Амтман завершил свою речь характерным движением руки, которое очень напоминало привычный жест государственного советника Хьерта и должно было означать, что разговор окончен.
Пока амтман говорил, Холк стоял с подписанной бумагой в руках, тупо глядя перед собой. Затем, не произнеся ни слова, он поклонился и вышел из кабинета в соседнюю комнату, где обычно работал. Подписанное амтманом поручительство Холк со злобой швырнул на стол.
Некоторое время он сидел в глубокой задумчивости, потом все же покорно взял этот голубой листок, запечатал его в конверт и послал с курьером к молодому Гарману, который обещал выполнить за него все формальности в банке. Ведь иного выхода у него действительно не было — отсрочка, которую дал ему Кристиансен, кончилась сегодня.

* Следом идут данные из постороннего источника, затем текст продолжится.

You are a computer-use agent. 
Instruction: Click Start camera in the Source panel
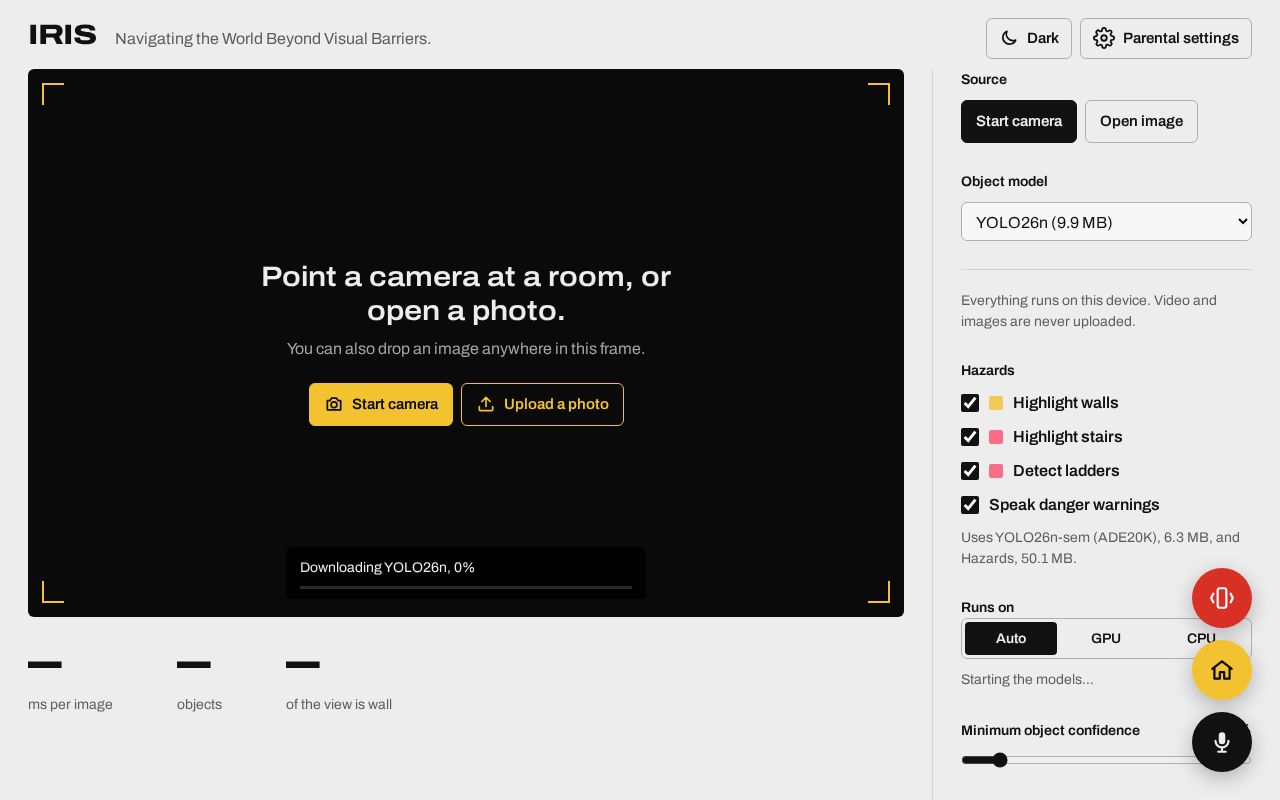[1019, 121]
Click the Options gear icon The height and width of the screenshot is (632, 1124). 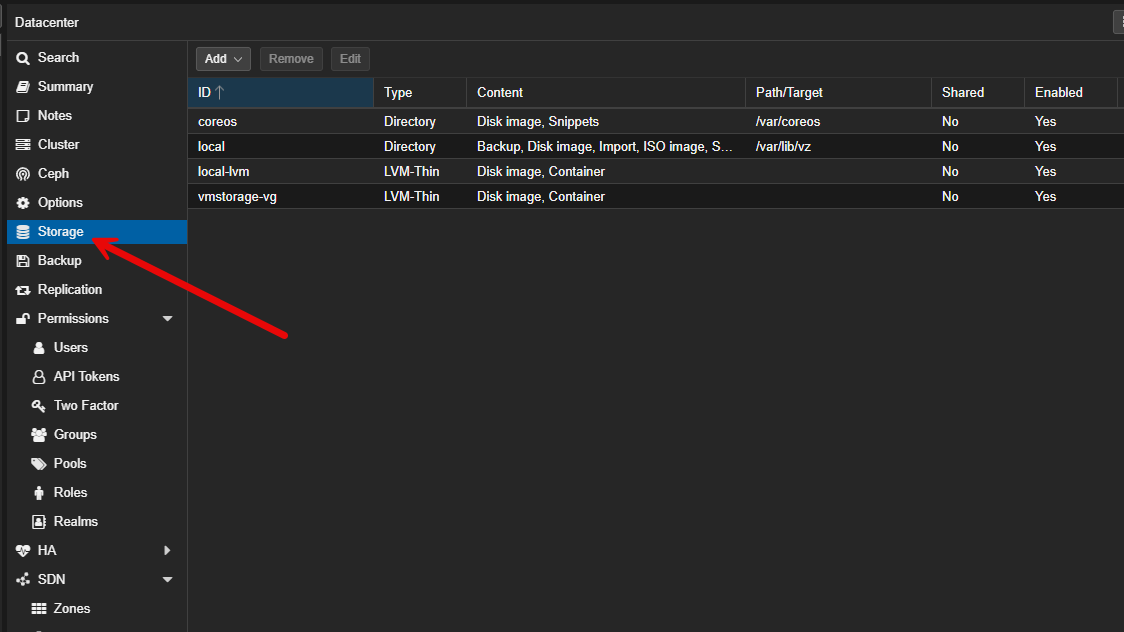pyautogui.click(x=22, y=202)
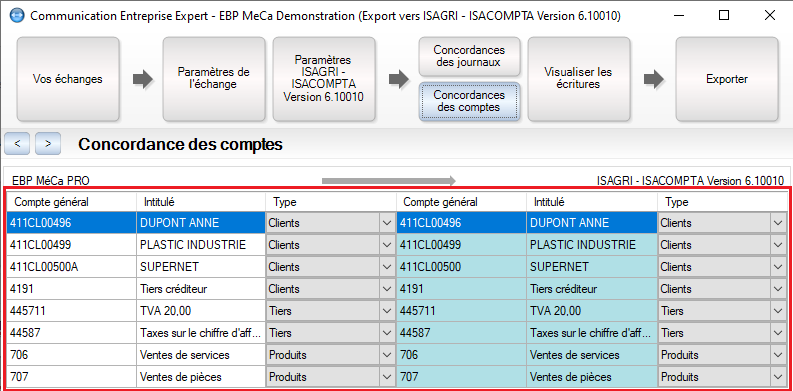793x391 pixels.
Task: Select Concordances des comptes
Action: pos(469,101)
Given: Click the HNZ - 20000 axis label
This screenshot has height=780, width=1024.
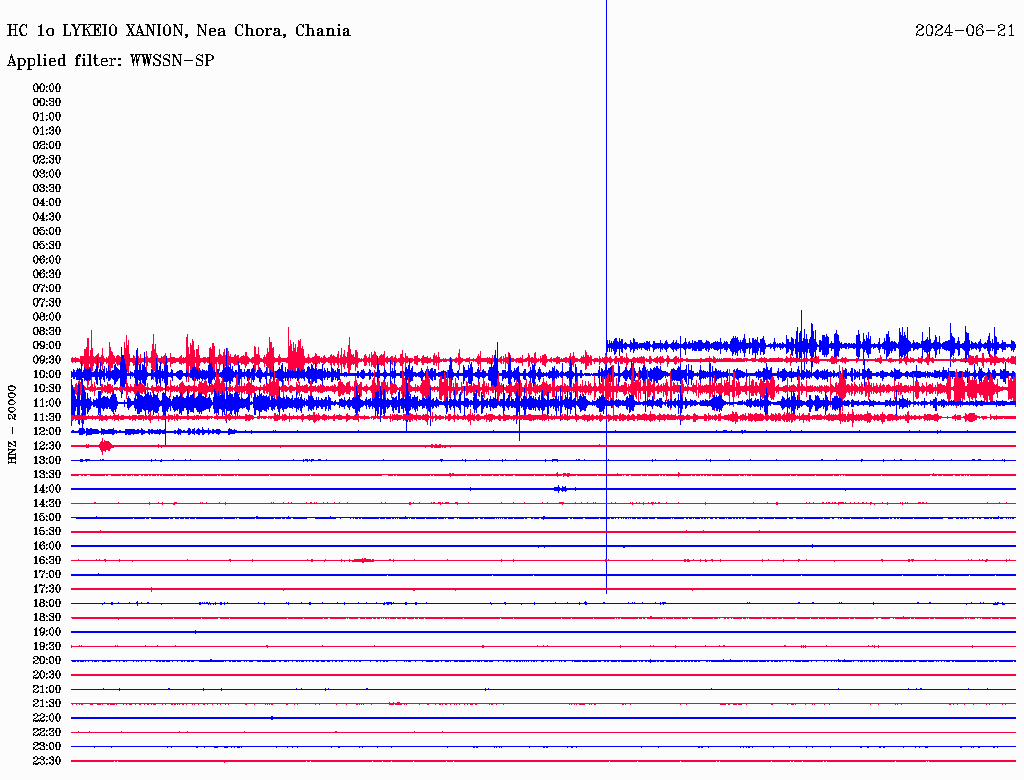Looking at the screenshot, I should (x=12, y=425).
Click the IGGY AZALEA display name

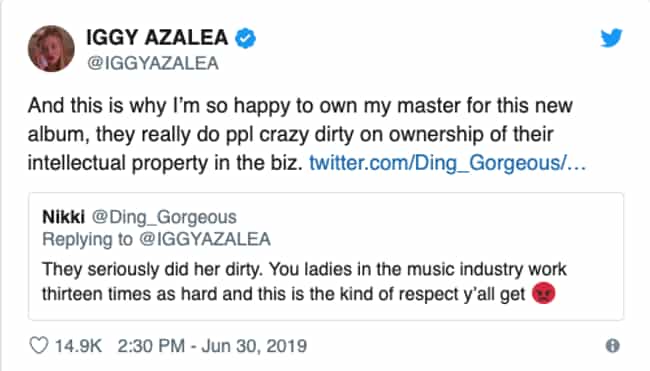pyautogui.click(x=157, y=38)
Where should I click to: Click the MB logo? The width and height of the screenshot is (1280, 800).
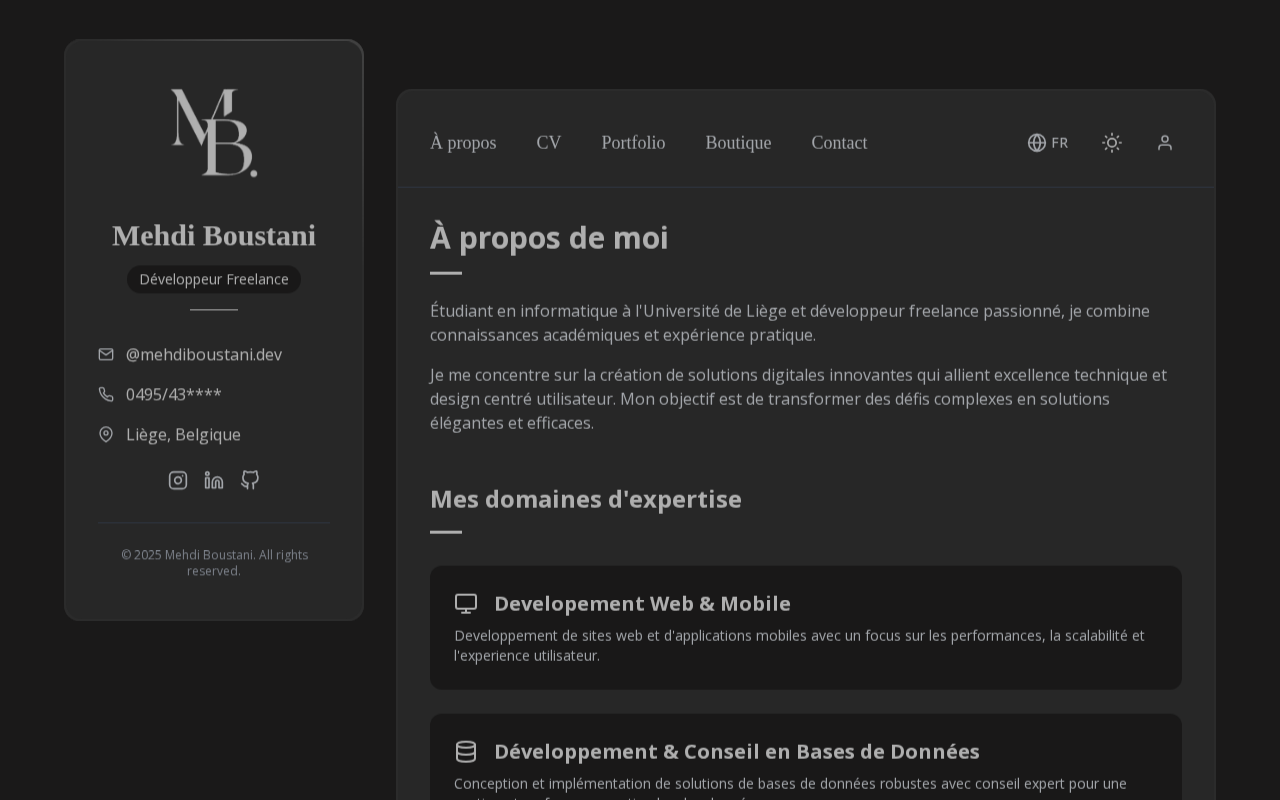[214, 133]
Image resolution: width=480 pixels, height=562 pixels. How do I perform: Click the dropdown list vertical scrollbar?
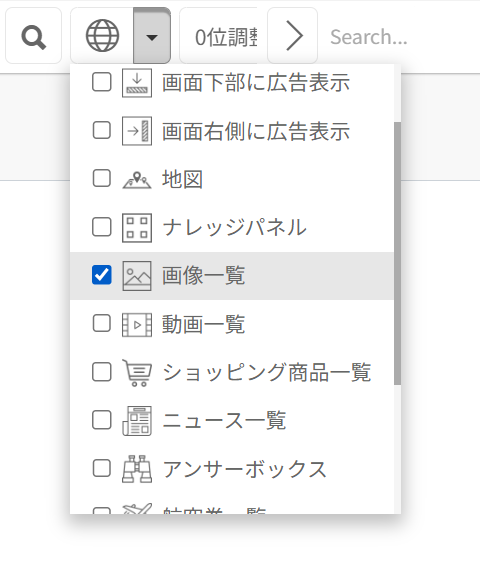[x=397, y=253]
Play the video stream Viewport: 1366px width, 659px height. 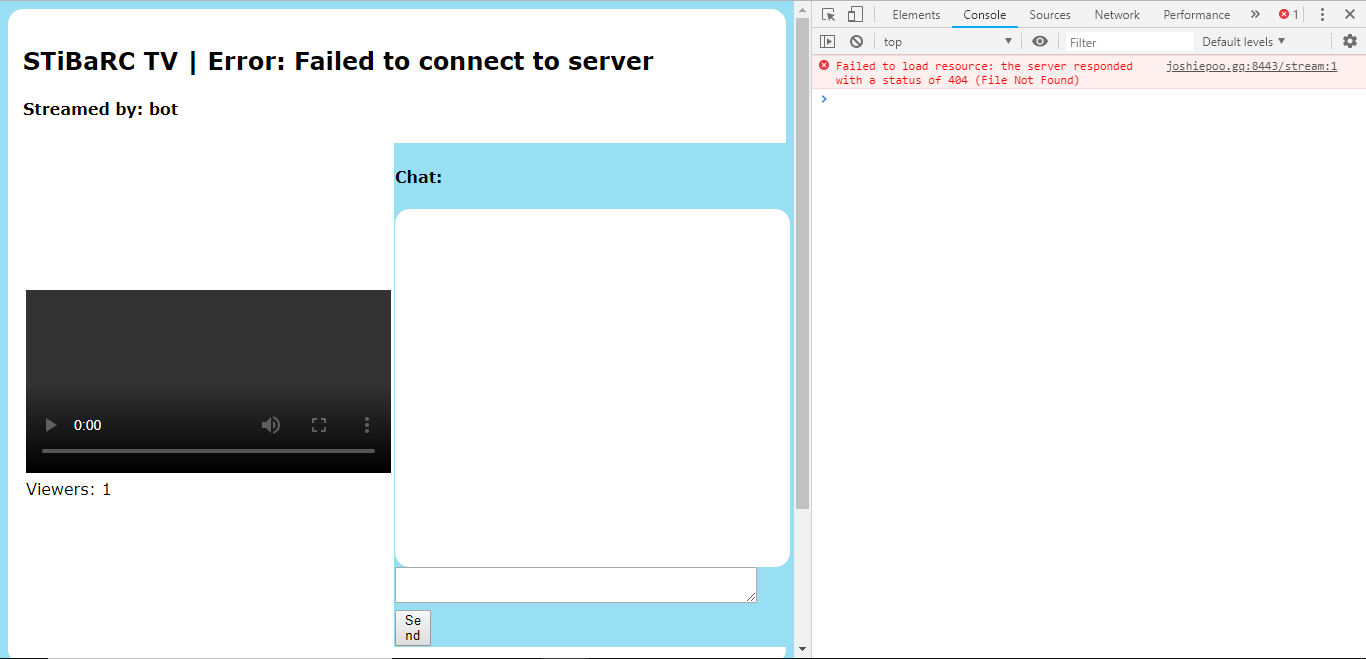click(x=51, y=425)
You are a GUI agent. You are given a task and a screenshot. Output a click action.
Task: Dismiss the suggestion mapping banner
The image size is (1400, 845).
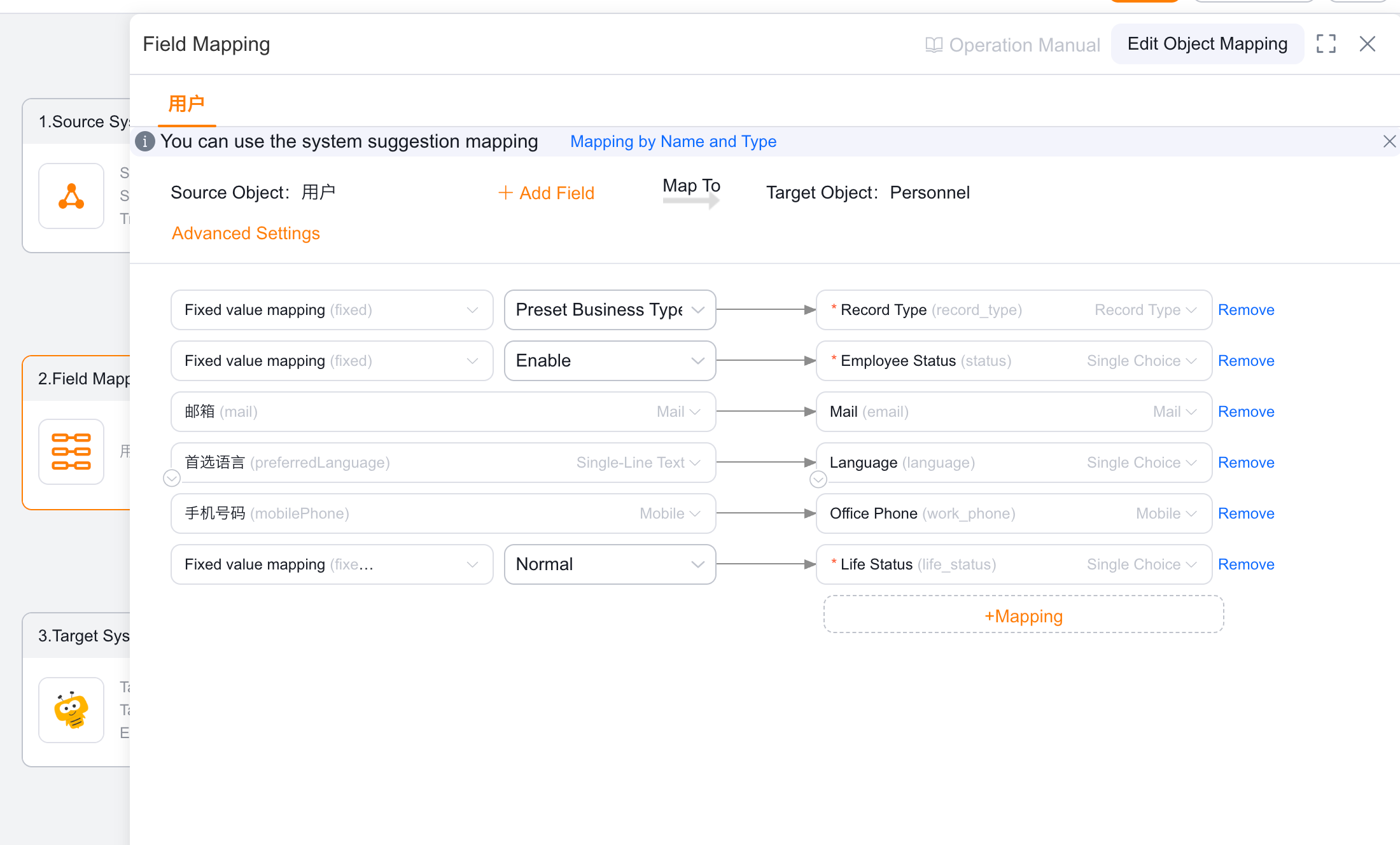[x=1389, y=141]
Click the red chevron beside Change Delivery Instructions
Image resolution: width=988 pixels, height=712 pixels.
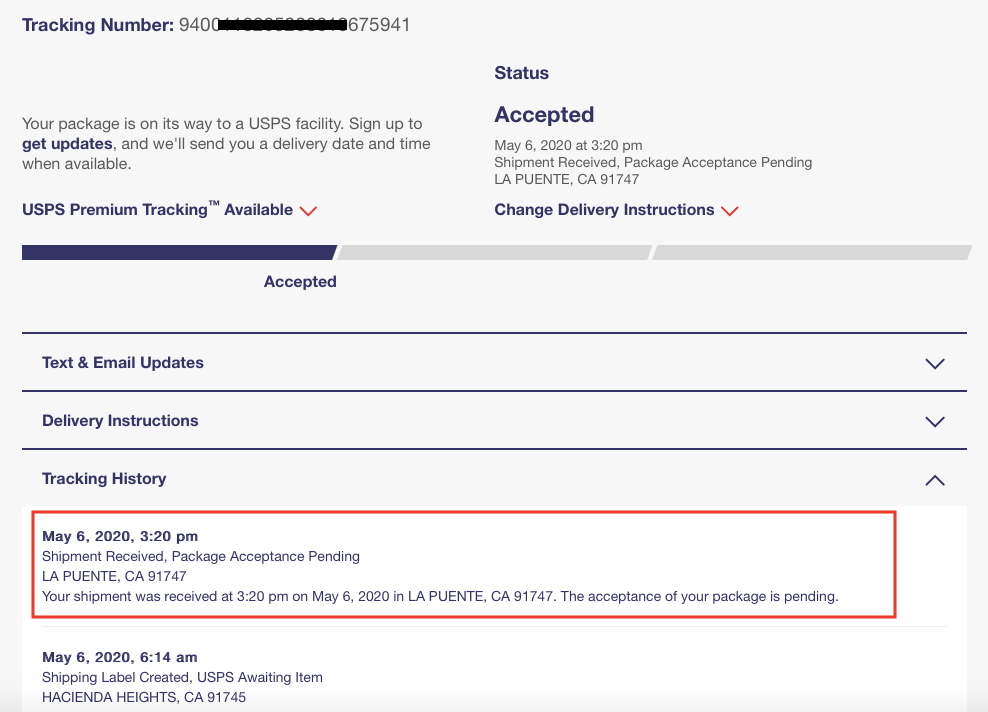(729, 211)
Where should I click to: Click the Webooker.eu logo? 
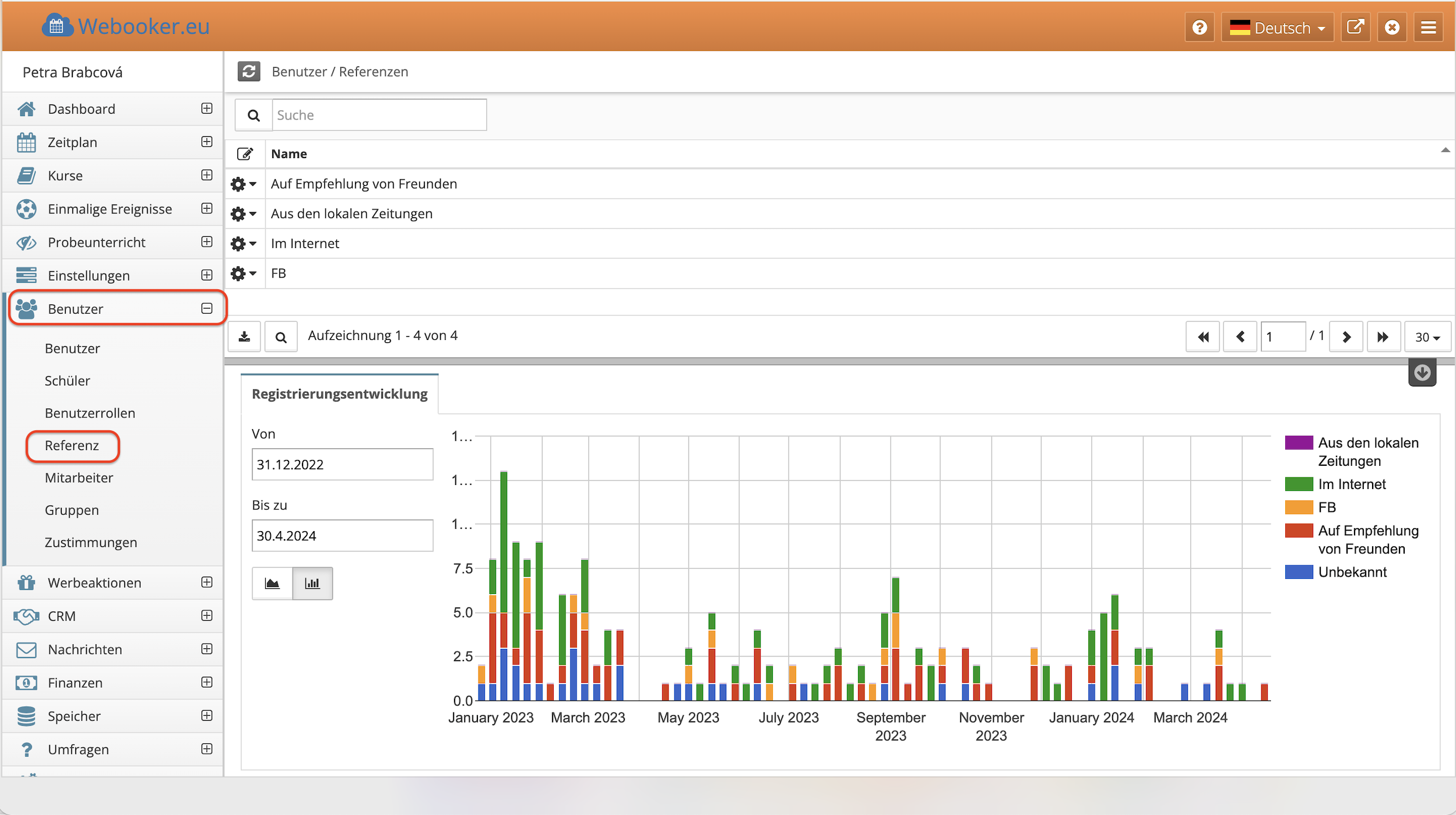[126, 26]
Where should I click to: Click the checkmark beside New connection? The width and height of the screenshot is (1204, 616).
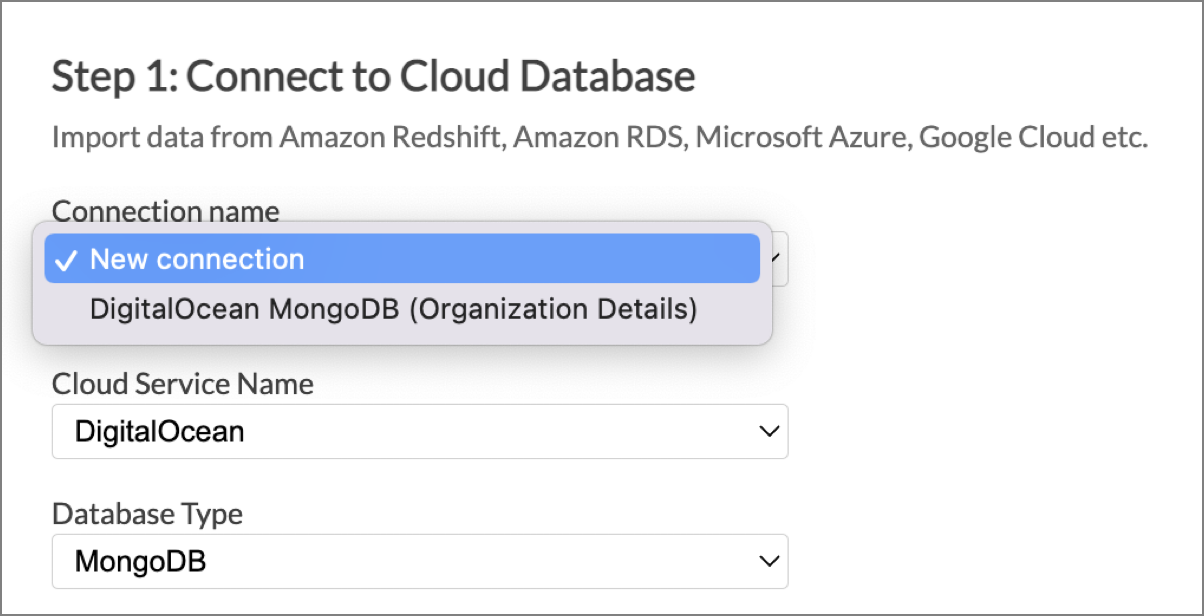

Но курьеру нелегко было разыскать Кристиана Фредерика. Дело в том, что гамбургский пароход пришел вовремя, и заказанные ракеты для фейерверка находились уже в таможне. И хотя Кристиан Фредерик не вполне улавливал общее настроение, все же ему было ясно — ни о каком фейерверке сегодня и речи быть не может. Кроме того, он знал, как его отец и вообще фирма «Гарман и Ворше» боялись всего, что может воспламениться. Поэтому ему пришлось самому отправиться в таможню, выкупить там ящик с ракетами и шутихами, а затем с помощью старого матроса переправить этот опасный груз на склад фирмы.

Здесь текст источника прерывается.